Smiling eyes look out from the canvas. They don’t have much, but  they’re grateful for what they have.

Veteran photographer Tim Page’s latest exhibition, Land is Life, captures the lives of Cambodians who have been given a fresh start.

Page portrays the everyday lives of beneficiaries of the Land Allocation for Social and Economic Development (LASED). The exhibition opens at Meta House tonight.

For Land is Life, Page documented the lives of some of Cambodia’s landless and land-poor people, stripped from their land in the name of economic development.

Five years into the LASED project, funded by the German government and the World Bank, families from Kratie, Kampong Cham and Kampong Thom have been relocated to plots of their own, and micro-communities are beginning to emerge.

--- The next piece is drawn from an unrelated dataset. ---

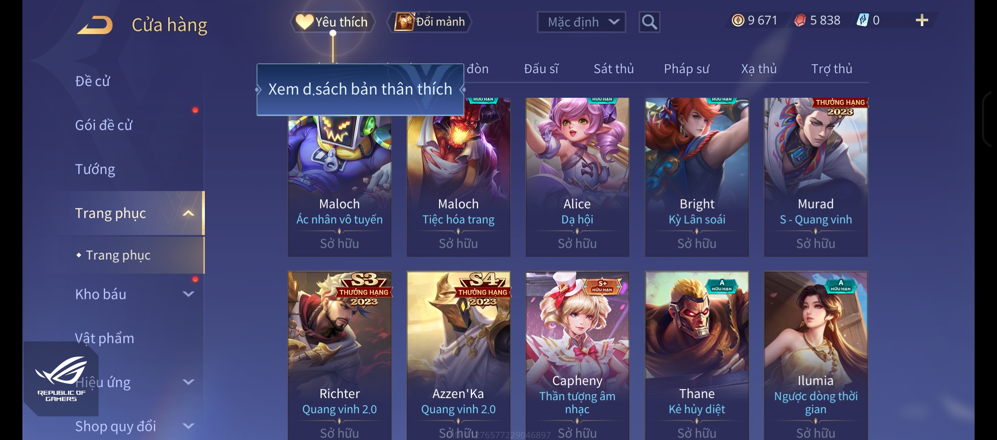This screenshot has width=997, height=440.
Task: Open Đổi mảnh fragment exchange
Action: 429,22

It was Page’s job to delve into these developing communities and capture the triumphs, hardships and emotions of families labouring to make a better life.

His work was funded by the German Government through GIZ, a Cambodia-based branch that deals with aid.

These families have been receiving assistance from the project as part of its countrywide implementation strategy to boost rural development through the legal mechanism of social land concessions.

People in the villages were rewarded for their ingenuity or hard work, Page says.

Families who sent their children to school, or tried to be industrious, were given more in the way of aid.

Page, who has shot extensively in war zones and developing nations, says capturing Khmer people wasn’t difficult.

“It’s like they were born smiling,” he says.

The challenge was finding what was exciting about a photo. “How do you make your picture stand out? What’s the slight twitch in an ordinary situation?”

A lot of being a photographer is waiting around and thinking about what you’re going to shoot, Page says.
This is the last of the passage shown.